%%

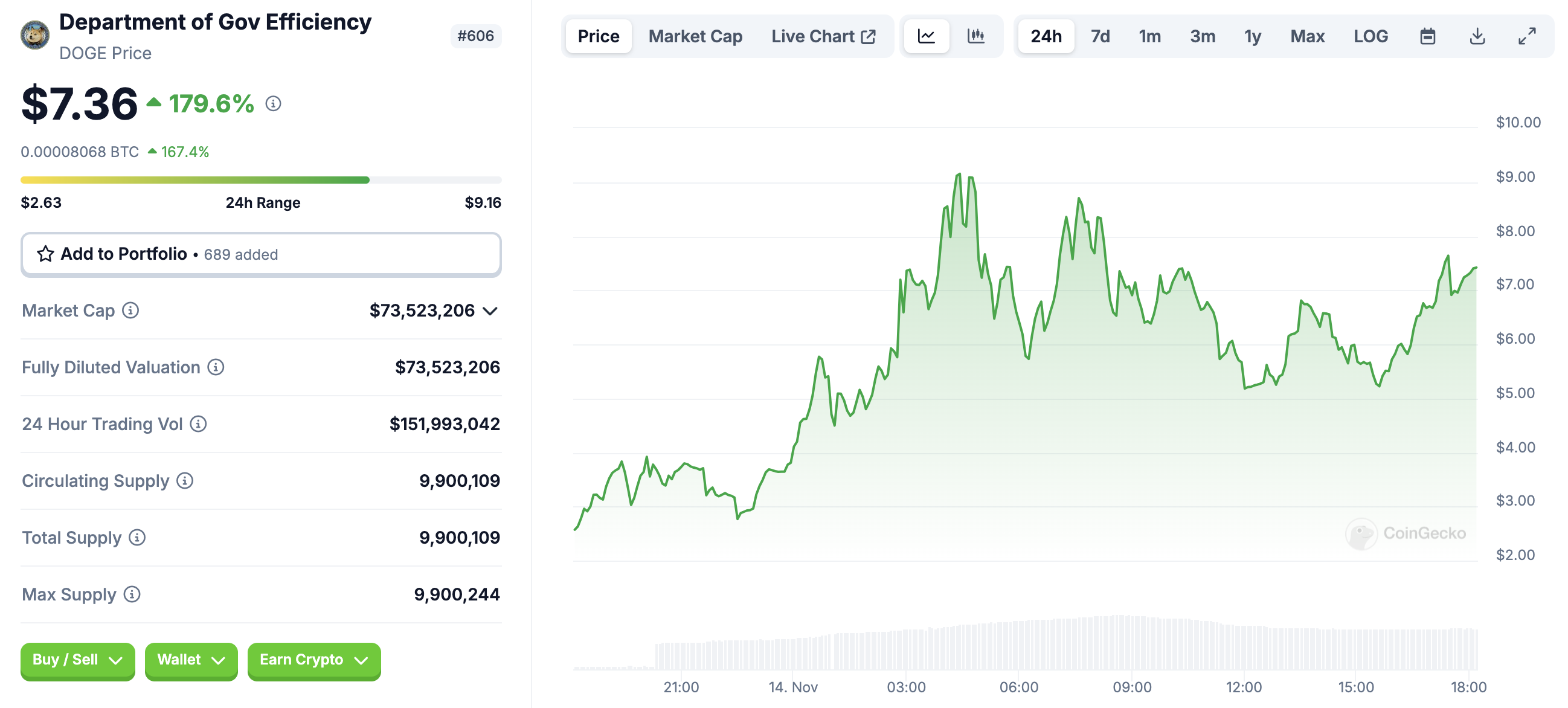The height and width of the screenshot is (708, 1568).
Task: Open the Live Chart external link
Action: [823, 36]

%%
%%

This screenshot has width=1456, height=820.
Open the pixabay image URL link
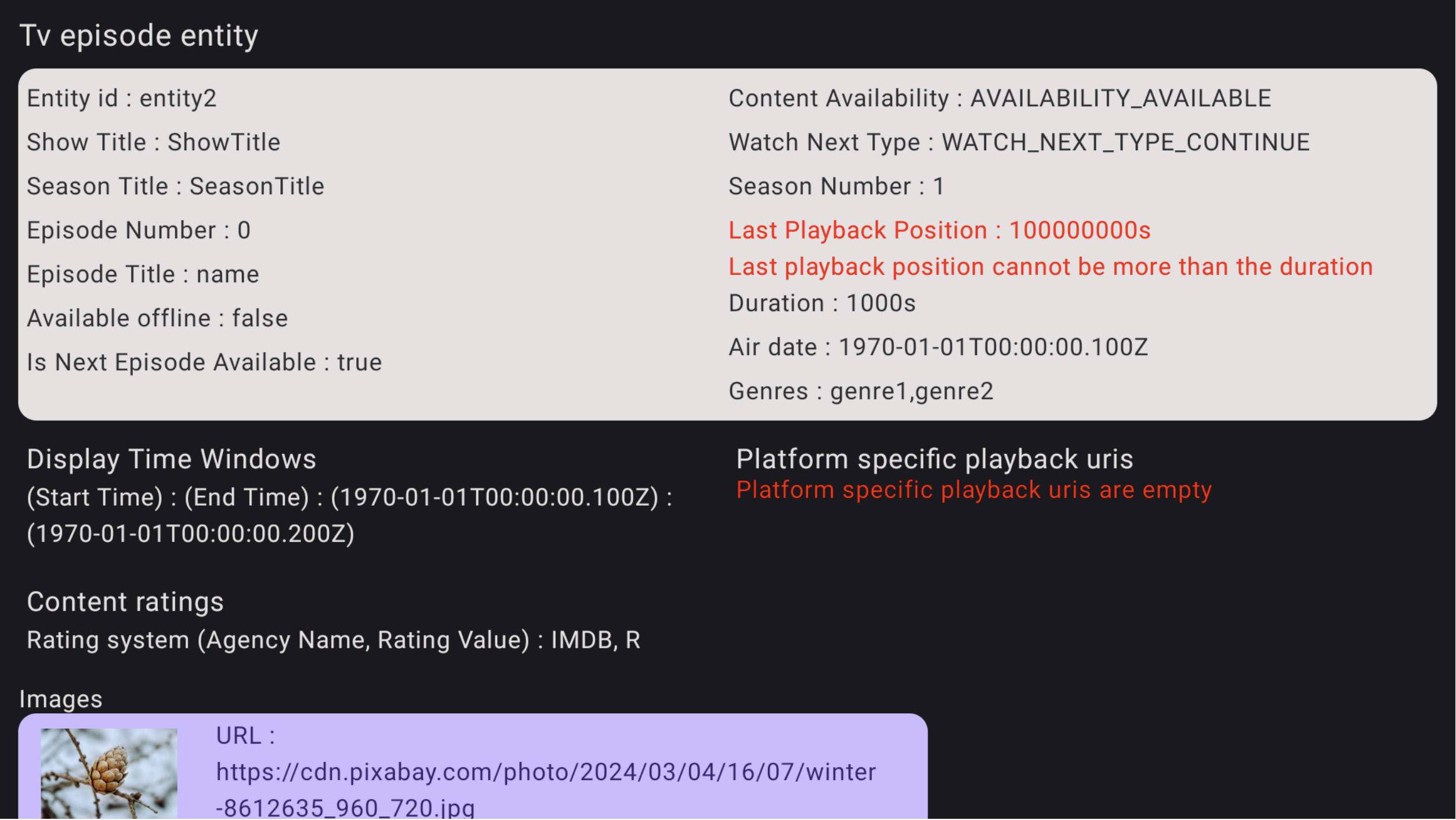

%%
%%

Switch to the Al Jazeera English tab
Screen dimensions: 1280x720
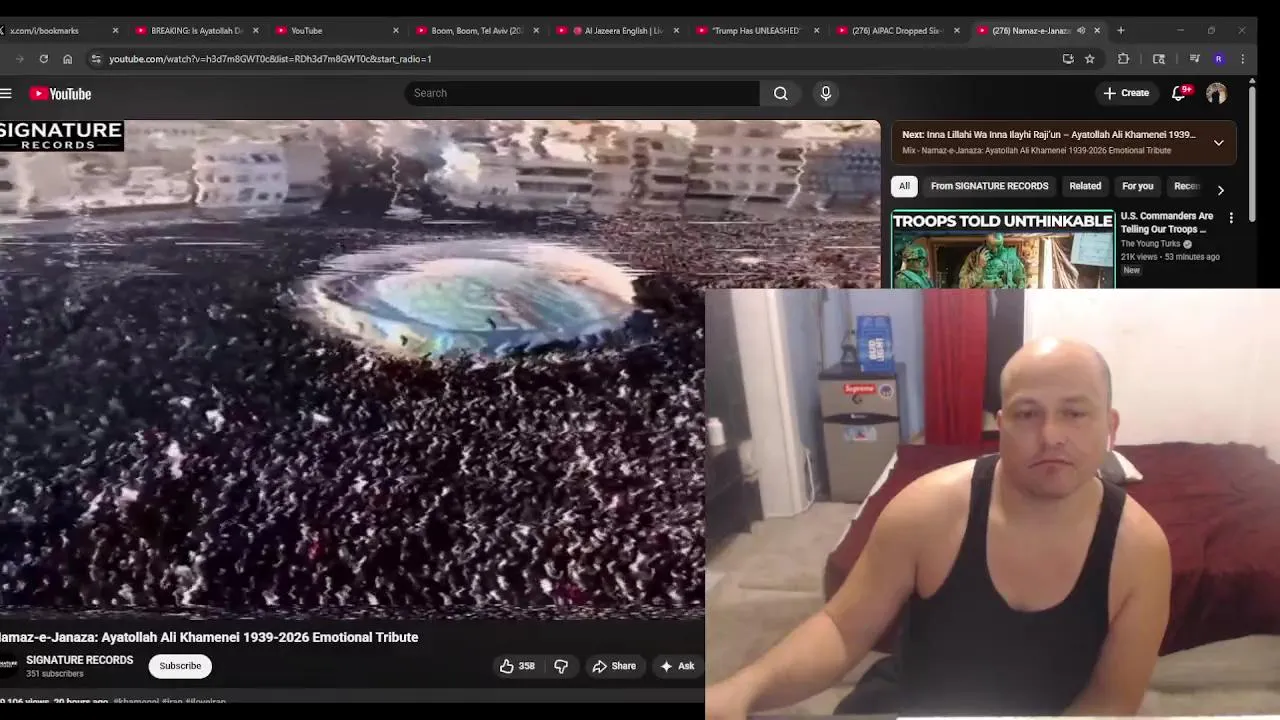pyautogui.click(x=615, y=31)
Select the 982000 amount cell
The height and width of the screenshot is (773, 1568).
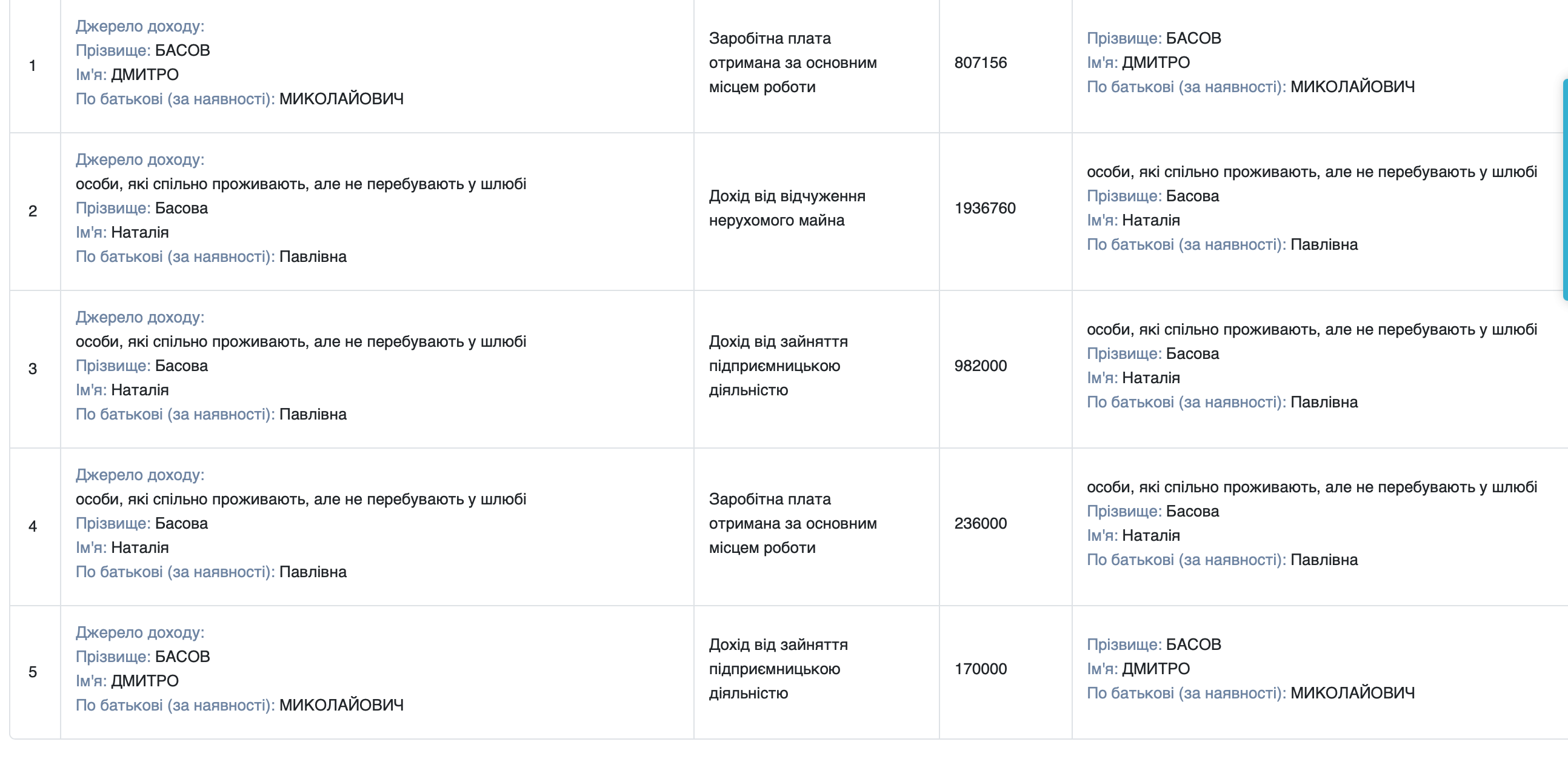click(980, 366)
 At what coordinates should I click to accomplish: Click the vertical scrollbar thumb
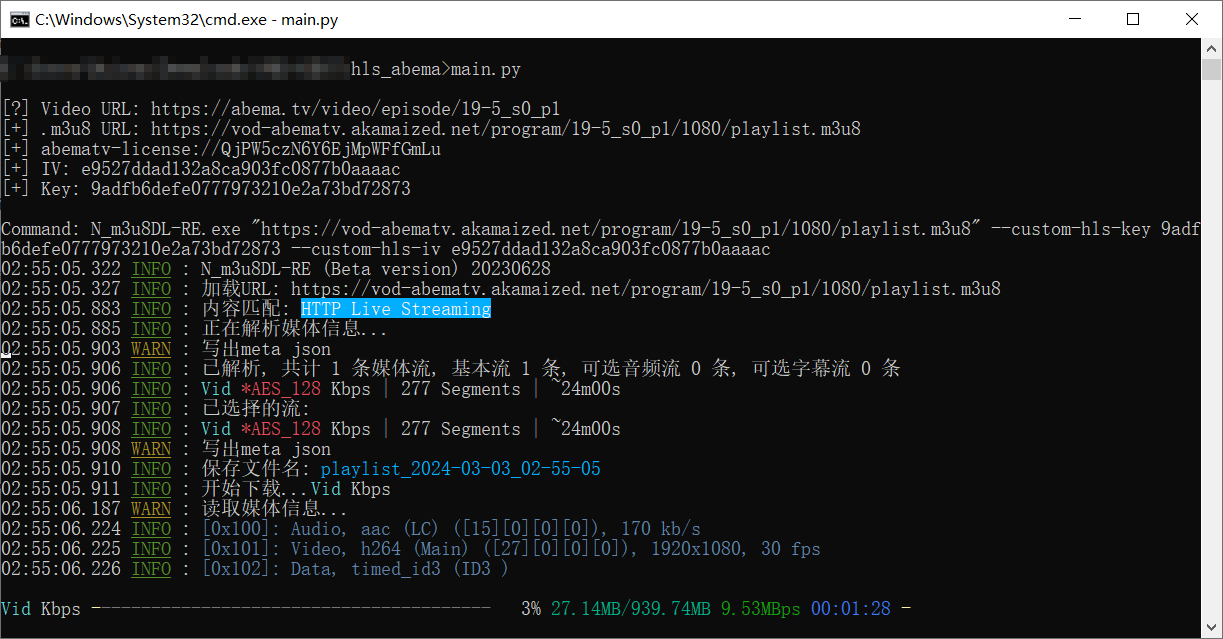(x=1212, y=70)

%%

(Task to complete): Reproduce the lines above verbatim, from the line containing "The height and width of the screenshot is (708, 1568)." through the line containing "Action: [823, 36]", both included. Omit the pictures from your answer.

(Finished task):
The height and width of the screenshot is (708, 1568).
Task: Open the Live Chart external link
Action: [823, 36]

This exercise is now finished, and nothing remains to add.